Contemporary music forms an important part of Hammond’s work. She has given 24 world premieres including those of major works by composers Robert Saxton, Edwin Roxburgh, John McCabe and Arlene Sierra. In 2015, she premiered and recorded concertos for trumpet and piano by Geoffrey Gordon and Toby Young with Simon Desbruslais and the English Symphony Orchestra, to be released on Signum Records.
An active chamber musician, Hammond is a member of the Odysseus Piano Trio alongside violinist Sara Trickey and cellist Gregor Riddell. She has also worked with the Brodsky, Endellion, Badke, Dante and Piatti Quartets and in duos with Henning Kraggerud, Andrew Kennedy, Jennifer Pike, Philippe Graffin and Lawrence Power. In November 2015 she made her film debut as the younger version of Maggie Smith's character, 'Miss Shepherd', in the Alan Bennett film adaptation The Lady in the Van, directed by Nick Hytner.

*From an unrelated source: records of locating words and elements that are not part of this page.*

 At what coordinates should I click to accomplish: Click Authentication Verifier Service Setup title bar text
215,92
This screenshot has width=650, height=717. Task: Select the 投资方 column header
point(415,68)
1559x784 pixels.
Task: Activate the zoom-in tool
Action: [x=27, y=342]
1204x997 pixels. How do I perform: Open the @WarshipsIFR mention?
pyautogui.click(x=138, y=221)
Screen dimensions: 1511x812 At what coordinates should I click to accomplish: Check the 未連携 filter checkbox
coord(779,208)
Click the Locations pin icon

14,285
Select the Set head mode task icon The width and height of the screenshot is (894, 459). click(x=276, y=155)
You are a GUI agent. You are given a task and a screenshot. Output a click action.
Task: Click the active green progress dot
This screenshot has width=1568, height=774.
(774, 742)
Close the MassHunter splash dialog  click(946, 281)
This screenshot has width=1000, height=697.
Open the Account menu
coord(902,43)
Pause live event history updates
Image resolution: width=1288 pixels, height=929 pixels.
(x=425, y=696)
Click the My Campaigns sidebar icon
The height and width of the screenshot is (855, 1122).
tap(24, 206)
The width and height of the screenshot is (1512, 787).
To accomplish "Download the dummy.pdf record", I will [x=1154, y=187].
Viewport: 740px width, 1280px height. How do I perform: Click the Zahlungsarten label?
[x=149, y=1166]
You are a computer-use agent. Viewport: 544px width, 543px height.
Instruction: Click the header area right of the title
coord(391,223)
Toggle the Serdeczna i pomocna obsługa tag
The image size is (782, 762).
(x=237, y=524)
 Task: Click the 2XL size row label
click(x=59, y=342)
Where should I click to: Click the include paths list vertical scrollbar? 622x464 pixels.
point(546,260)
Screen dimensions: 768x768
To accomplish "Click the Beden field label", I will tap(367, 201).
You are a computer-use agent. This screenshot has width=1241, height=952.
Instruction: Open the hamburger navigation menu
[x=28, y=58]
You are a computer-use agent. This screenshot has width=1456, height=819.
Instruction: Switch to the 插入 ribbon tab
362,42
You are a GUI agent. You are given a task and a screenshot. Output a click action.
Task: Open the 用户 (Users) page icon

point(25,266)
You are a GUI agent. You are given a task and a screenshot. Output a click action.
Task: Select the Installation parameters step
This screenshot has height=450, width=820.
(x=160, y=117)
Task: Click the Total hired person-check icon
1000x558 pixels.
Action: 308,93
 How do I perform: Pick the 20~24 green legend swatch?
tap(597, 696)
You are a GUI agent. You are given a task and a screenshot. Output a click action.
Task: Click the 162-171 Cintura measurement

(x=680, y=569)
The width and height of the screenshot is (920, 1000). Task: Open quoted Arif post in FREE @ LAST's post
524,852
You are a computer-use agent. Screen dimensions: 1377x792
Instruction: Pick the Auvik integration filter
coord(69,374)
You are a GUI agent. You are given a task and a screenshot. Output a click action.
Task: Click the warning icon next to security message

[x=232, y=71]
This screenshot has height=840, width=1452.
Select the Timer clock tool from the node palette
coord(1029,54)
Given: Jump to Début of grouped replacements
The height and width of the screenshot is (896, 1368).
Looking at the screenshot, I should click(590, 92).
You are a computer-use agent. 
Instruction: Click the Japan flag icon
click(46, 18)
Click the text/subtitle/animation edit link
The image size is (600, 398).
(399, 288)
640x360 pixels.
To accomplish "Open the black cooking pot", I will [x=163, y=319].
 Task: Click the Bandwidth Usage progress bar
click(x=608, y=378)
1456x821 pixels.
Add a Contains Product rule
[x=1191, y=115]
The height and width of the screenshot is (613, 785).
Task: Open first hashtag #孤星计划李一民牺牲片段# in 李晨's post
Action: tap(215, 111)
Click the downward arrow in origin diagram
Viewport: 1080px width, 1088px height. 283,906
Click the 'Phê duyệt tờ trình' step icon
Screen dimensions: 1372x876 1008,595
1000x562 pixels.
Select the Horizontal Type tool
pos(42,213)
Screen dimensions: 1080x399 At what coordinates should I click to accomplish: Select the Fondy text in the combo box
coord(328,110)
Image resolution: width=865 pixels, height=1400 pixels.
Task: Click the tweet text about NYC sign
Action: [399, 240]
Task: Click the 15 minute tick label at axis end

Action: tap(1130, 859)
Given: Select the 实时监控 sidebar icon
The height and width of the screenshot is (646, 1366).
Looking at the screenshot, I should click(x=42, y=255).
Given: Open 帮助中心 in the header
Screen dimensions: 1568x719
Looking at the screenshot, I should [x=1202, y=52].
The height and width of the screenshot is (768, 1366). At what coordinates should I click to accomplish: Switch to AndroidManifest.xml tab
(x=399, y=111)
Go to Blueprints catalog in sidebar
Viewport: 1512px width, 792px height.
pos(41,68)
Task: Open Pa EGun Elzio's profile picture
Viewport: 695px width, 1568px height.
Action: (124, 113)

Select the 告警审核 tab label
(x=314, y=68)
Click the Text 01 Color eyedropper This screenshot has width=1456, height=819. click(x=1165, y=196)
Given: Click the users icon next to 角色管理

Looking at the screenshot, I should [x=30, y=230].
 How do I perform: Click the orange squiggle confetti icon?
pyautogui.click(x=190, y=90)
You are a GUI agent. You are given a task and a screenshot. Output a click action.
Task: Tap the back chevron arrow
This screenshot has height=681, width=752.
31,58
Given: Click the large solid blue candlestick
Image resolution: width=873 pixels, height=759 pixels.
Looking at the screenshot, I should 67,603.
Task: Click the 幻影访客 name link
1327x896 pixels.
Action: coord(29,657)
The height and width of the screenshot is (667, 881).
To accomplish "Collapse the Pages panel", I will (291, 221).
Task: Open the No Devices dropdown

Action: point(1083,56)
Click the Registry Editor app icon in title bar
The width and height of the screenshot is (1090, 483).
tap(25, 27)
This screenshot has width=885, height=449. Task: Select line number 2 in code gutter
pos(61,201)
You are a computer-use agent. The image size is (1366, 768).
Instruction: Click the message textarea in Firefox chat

Hammond completed a BA at Cambridge University, where she obtained a double first in music, and undertook postgraduate study with Ronan O’Hora at the Guildhall School of Music & Drama and with Professor Rhian Samuel at City University London. She completed a doctorate on twentieth-century left-hand piano concertos in 2012 and is in demand as a speaker, regularly giving presentations for research series at universities across the UK. In 2014 she was paired with French pianist Anne Queffélec on the Philip Langridge Mentoring Scheme run by the Royal Philharmonic Society.
Hammond is grateful for the support of the Fidelio Charitable Trust, Help Musicians UK, Stradivari Trust, Ambache Charitable Trust, British Korean Society, Chandos Memorial Trust, Vernon Ellis Foundation, Polish Cultural Institute, RVW Trust, British Council, Arts Council England, John S Cohen Foundation, the Britten-Pears Foundation and the Hinrichsen Foundation.